Pero al viajero, dado su origen y los rasgos de su carácter y de su escritura, le interesó sobre todo el plan de aniquilamiento de la identidad que las palabras del geógrafo prometían. Era consciente de que pecaba de egolatría -hasta el punto que del pecar le encantaba sobre todo el recital del arrepentimiento, el yo pecador-, aunque sus más íntimos sabían que en realidad se había hecho ególatra por no hacerse nacionalista: sólo un yo fuertemente desarrollado podía combatir eficazmente el desquiciamiento del nosotros. Sin embargo, ansiaba llegar a un lugar donde fuera posible deshacerse de su vanidad profiláctica sin quedar inerme ante las hordas de los mayestáticos. Al parecer, ese lugar existía y estaba a su alcance.
El geógrafo Pellicer había añadido algunos detalles sustantivos a la experiencia que le esperaba. La laguna de la Playa, la más cercana a Bujaraloz y la más accesible y de mayor tamaño, era una del centenar largo de lagunas de la zona. 'Saladas' las llamaban. Ese nombre era más adecuado, porque a excepción de unos pocos momentos al año, allí no había agua. Sólo sal. El geógrafo pronunció también la palabra 'endorreicas' para decir, como puede adivinarse, que no tenían desagüe. El rastro de vida vegetal era muy escaso. Algún tipo de vida elaborada se ocultaba debajo de las placas de sal de la laguna: era una vida singularísima, inédita, y la pena es que no podía observarse a simple vista.

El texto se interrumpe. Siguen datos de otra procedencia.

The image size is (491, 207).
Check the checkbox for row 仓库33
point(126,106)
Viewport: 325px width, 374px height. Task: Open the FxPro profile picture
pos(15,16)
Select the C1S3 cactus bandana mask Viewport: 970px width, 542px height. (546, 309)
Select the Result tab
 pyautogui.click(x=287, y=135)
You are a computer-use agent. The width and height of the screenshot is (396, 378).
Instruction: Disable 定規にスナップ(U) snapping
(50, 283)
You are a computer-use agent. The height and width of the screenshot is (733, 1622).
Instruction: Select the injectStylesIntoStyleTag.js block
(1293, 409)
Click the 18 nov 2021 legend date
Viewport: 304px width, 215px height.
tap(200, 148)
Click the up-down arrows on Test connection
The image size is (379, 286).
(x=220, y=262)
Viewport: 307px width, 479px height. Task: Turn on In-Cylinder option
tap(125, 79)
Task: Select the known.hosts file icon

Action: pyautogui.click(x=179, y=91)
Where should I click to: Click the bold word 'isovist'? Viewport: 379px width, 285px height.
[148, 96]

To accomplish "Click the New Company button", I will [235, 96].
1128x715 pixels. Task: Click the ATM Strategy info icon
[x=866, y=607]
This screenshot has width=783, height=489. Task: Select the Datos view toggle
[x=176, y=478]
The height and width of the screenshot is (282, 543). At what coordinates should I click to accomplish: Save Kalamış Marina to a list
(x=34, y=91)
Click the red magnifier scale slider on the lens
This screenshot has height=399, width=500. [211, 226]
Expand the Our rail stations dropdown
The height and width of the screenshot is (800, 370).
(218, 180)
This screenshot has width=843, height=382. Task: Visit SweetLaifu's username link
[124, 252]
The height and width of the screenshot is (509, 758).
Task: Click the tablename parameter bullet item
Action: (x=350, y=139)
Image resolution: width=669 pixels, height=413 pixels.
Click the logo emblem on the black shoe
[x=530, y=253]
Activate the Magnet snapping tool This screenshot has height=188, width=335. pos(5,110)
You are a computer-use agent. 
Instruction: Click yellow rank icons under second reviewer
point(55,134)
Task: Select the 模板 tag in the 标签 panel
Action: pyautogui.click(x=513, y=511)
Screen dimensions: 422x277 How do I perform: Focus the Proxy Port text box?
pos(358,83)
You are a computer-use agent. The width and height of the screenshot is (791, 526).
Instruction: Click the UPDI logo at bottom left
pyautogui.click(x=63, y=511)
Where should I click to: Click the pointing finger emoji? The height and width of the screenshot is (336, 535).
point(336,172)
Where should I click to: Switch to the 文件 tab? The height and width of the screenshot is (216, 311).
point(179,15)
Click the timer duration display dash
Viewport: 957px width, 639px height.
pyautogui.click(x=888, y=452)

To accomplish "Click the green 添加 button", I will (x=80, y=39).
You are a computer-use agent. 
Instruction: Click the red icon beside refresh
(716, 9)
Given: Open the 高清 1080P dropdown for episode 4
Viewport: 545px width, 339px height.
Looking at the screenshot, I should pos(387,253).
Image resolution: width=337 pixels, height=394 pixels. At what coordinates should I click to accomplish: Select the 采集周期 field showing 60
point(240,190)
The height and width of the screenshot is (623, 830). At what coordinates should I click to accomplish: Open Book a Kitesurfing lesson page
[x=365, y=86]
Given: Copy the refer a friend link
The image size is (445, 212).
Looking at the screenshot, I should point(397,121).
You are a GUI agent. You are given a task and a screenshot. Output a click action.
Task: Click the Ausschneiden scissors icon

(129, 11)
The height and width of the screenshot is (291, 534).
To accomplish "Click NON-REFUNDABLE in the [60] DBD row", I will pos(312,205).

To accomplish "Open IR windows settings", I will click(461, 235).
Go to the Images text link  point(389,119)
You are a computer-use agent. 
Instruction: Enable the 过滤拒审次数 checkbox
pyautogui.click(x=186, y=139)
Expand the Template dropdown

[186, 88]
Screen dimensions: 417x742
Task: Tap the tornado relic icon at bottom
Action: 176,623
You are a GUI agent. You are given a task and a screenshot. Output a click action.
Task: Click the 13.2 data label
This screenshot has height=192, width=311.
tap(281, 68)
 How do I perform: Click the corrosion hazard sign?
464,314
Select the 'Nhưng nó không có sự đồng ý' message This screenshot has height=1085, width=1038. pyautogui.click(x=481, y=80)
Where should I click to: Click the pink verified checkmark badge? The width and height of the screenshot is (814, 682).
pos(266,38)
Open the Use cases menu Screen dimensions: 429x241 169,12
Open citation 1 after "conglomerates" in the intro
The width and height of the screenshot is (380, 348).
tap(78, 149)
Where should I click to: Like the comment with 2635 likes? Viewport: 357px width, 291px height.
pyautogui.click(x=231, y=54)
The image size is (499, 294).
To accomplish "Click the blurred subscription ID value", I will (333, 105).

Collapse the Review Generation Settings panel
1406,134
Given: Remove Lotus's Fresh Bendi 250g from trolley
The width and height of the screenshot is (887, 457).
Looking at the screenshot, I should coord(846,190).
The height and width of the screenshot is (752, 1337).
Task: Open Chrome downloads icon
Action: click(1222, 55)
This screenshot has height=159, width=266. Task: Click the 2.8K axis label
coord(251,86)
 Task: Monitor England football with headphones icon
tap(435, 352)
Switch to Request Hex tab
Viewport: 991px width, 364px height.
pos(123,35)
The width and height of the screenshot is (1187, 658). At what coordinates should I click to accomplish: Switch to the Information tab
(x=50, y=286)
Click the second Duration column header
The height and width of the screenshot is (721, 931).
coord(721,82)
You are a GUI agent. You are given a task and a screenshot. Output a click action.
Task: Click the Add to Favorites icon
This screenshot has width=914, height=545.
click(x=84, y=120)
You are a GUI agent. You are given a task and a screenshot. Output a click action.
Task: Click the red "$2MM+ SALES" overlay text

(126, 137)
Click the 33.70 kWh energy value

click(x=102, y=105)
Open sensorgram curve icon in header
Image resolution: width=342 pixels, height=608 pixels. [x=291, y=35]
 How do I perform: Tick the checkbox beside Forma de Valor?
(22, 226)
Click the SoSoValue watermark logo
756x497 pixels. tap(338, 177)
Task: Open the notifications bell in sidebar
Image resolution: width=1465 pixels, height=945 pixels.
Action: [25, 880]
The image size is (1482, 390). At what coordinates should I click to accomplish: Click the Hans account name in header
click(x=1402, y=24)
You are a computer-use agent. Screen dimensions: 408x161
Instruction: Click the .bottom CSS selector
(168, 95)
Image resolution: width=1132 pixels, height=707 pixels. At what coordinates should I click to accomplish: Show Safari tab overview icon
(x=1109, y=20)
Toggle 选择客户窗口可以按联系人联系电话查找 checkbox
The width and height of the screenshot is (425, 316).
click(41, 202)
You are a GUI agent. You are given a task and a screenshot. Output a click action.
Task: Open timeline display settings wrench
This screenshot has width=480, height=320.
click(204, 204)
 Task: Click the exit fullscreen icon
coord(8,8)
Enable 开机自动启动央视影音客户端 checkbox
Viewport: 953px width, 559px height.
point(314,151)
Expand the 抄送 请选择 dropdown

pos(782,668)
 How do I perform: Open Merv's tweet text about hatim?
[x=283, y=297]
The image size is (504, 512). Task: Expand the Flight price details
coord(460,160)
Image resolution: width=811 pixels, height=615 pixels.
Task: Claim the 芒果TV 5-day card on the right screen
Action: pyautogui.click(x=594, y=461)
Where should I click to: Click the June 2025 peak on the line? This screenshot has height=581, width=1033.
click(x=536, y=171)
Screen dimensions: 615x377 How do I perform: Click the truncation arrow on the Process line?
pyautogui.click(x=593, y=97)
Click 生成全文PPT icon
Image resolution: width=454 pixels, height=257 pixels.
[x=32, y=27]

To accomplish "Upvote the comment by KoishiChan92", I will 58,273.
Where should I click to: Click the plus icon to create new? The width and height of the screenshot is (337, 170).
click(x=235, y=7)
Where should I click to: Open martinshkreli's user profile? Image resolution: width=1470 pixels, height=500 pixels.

Los últimos detalles del geógrafo Pellicer insistieron serenamente en la calidad de la experiencia que aguardaba al viajero: la amplitud, el cielo, las piedras, una luz con muy poca humedad y el silencio. Dijo algo también sobre las sombras. Como si la máxima vegetación fueran las sombras. Pero es probable que eso fueran palabras del viajero escritas en la promiscuidad inevitable del cuaderno de ruta. Llevaba algunos días en el camino e, inevitablemente, empezaban a pesarle las metáforas con que lo obsequiaban. Es costumbre, generosa, y ejemplo de hospitalidad impagable, que las personas a las que el viajero iba encontrando trataran de darle lo mejor de sí mismas, los frutos más maduros, las especias más vivaces, los panes más dulces y tiernos, el vino mejor trasegado. Así, por ejemplo, habían sido numerosas, y expresivas, las meditaciones sobre el carácter masculino del Ebro. Del padre Ebro, como lo llamaban desde antiguo. 'Arga, Ega y Aragón hacen al Ebro varón', iba sabiéndolo el viajero. Ese carácter de agua que penetra en la gran vagina se oponía en la imaginería metafórica a los ríos femeninos, la Huerva o la Huecha, por ejemplo. 'Todos los ríos que han sido utilizados como acequia llevan nombre femenino', zanjó alguien una noche. La seca definición escolar 'corriente continua de agua' empalidecía ante el afán fecundador: el río frontera o el río aglutinante o ambos a un tiempo; ante el río pactista: 'Un río te obliga siempre a hablar con tu vecino', se aseguró en una reunión de seis; o ante el río oscuro: el río de la conspiración, la violación o el picotazo, adonde el mal va a protegerse de la luz.
Así, el encuentro con el geógrafo Pellicer supuso también un descanso. Arroz hervido y una blanca cola de pescado. Se despidieron. El viajero tomó la autopista y la abandonó a la altura de Bujaraloz, cerca del mediodía. Luego la carretera hacia Caspe. A un par o tres de kilómetros enfiló el desvío hacía Sástago, con baches y rotos, pero sin problemas de trazado. Cuando estuvo a la altura de la laguna de la Playa, bajó del coche, lo cerró y anduvo hacia ella.